Si la montre qu’il porte au poignet vaut davantage qu’une voiture de luxe, Kari Voutilainen incarne pourtant avant tout l’artisan passionné plutôt que le fabricant de produits de luxe. Sa discrétion, sa simplicité et son attachement au travail bien fait contrastent avec l’image traditionnelle du luxe ostentatoire. C’est dans son atelier dominant Fleurier, entouré de ses outils et de ses créations, que l’on comprend ce qui fait sa réputation: un savoir-faire d’exception, une exigence absolue et une passion intacte pour l’horlogerie. Et ce, pas seulement à cause de la loupe d’horloger qu’il porte toujours autour du cou.
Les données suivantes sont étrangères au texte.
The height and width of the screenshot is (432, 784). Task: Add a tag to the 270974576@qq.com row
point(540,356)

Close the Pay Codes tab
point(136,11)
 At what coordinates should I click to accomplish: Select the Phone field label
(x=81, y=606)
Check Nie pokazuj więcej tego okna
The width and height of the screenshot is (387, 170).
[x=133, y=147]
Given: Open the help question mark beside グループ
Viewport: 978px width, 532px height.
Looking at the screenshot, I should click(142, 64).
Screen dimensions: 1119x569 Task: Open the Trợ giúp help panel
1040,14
Enfant déjà, Kari Voutilainen était fasciné par les montres. Cependant, dans son pays natal, la Finlande, les options de carrière professionnelle dans ce domaine étaient limitées. Ce qui n’a toutefois pas découragé le jeune Kari. Il a décroché l’une des rares places d’apprentissage du pays et a, après sa formation, travaillé une année dans un magasin de horlogerie où il faisait les réparations et restaurations Cependant, le véritable cœur de métier y était la vente – seules de menues réparations étaient proposées. Or, c’est précisément ce qui faisait battre le cœur de Kari Voutilainen: le mécanisme interne des montres – et plus celui-ci était complexe, mieux c’était. Quelques années plus tard, il a crée un atelier de restauration pour financer ses études au Suisse, en plus de cours de perfectionnement suivis au Wostep, une école horlogère à Neuchâtel, aux côtés d’autres horlogers venant des quatre coins du monde.
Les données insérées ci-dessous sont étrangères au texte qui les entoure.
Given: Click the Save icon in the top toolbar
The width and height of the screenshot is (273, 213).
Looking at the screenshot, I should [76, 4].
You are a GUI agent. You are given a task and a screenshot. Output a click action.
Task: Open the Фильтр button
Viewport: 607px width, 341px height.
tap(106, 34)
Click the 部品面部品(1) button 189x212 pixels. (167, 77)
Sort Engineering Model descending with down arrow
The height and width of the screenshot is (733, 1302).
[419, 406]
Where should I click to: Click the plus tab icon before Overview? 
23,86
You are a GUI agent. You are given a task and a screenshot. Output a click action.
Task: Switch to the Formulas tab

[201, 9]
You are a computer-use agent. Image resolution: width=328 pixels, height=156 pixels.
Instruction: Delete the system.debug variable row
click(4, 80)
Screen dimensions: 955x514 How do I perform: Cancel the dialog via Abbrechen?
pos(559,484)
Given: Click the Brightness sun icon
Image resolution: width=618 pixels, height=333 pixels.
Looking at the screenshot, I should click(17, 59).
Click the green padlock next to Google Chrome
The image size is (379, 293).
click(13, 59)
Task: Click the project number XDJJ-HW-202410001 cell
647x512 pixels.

Ce qu’il y a appris l’a tellement enthousiasmé qu’il a d’emblée enchaîné avec la formation continue suivante en montres compliquées. Puis une autre encore. Finalement, il a fermé son entreprise en Finlande et s’est installé en Suisse. Dans un premier temps, il travaillé dans une petite entreprise horlogère du Val-de-Travers, mais s’est rapidement mis à créer ses propres montres. Dès le début, son credo était le suivant: pas de compromis et exclusivement du travail à la main. «Mon ambition consiste à fabriquer les montres-bracelets les plus complexes et les plus ingénieuses qui soient tout en respectant la tradition horlogère», avance-t-il. Sur le plan purement mécanique, les modèles peuvent avoir un affichage simple des heures, minutes, secondes ou être dotés de différentes complications: quantième, calendrier perpétuel, phases de la lune ou, worldtime permettant d’afficher, d’une simple pression sur un bouton, l’heure des principaux fuseaux horaires du monde. «Bien entendu, nous avons recours à des matériaux précieux et onéreux. Mais c’est le savoir-faire artisanal qui m’importe et non pas le luxe.»